A recent U.S.-Canada trade agreement that attempts to resolve a dispute over the American Recovery and Reinvestment Act’s “Buy American” provisions will provide some help for water and wastewater companies in both countries, but in many ways it is too little, too late, industry sources say.

The agreement, which took effect on Feb. 16, waives the Buy American requirements for ARRA-funded contracts awarded through September 2011 that use components manufactured in Canada. On both sides of the border, the Buy American spat has been of keen interest to water and wastewater firms, which contend the mandate has unnecessarily slowed down infrastructure projects.
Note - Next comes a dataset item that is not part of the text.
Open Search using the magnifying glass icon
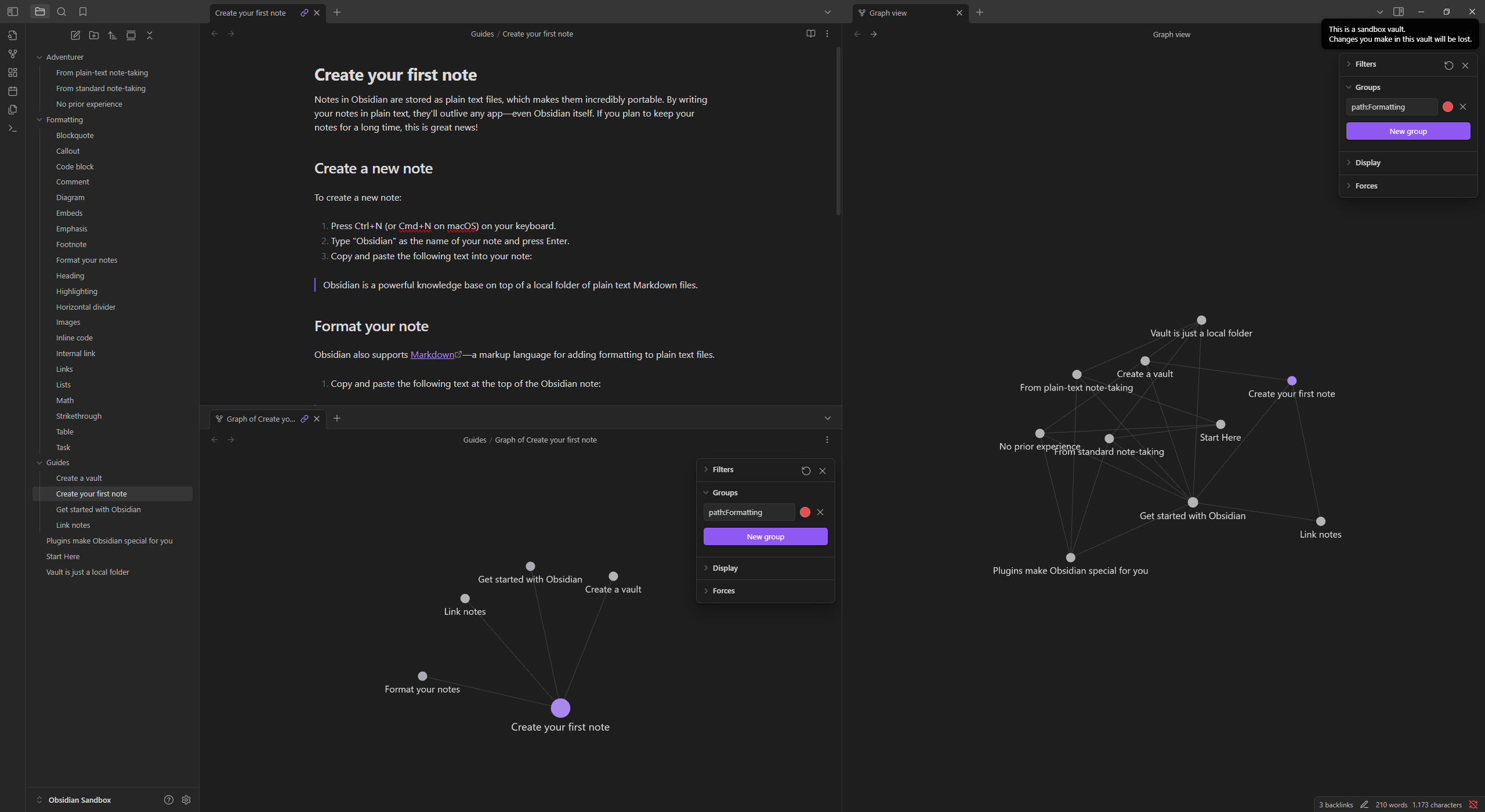This screenshot has height=812, width=1485. [61, 12]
ARRA requires municipalities to get waivers if they want to use non-U.S.-made parts for Environmental Protection Agency state revolving fund (SRF) stimulus projects. Obtaining those waivers often can be time-consuming, firms say.

Industry officials say they welcome the agreement with Canada, the United States’ largest trading partner, but add they don’t expect to see a major impact. “We’re pleased...but it’s a little late in the game,” says Perry Fowler, the Associated General Contractors’ director of government affairs. As of Dec. 31, 61% of the ARRA clean-water SRF aid and 56% of the stimulus measure’s funds for drinking-water SRFs were fully under contract. The trade agreement is not retroactive, so it applies only to contracts funded after Feb. 16.
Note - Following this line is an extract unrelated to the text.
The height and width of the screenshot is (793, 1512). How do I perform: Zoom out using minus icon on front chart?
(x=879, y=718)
Nevertheless, Diane Shea, director of environmental and engineering programs for the American Council of Engineering Companies, notes that projects not yet under contract “are going to benefit if the parts that were specified by the engineering firms were Canadian.”
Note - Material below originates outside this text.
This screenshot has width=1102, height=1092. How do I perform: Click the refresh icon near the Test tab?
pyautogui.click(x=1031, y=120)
Dan McCarthy, president and CEO of Overland Park, Kan.-based Black & Veatch’s global water business, says his firm is still receiving ARRA contract awards. The recovery act funding “didn’t flow as quickly as some of the designers of the bill thought would happen,” McCarthy says.

ACEC’s Shea notes, however, the agreement applies only to Canada. Municipalities and engineering firms that want to use parts manufactured in other countries, such as Taiwan, Sweden, Australia and Germany, still are subject to the Buy American requirement.

The Canadian government aggressively sought the trade deal. Birgit Matthiesen, special adviser, U.S. affairs, to the president and CEO of the Canadian Manufacturers and Exporters, calls the pact “a first and important step forward.” But, she adds, “We’d like to see a deeper, broader procurement agreement with the United States in the future.”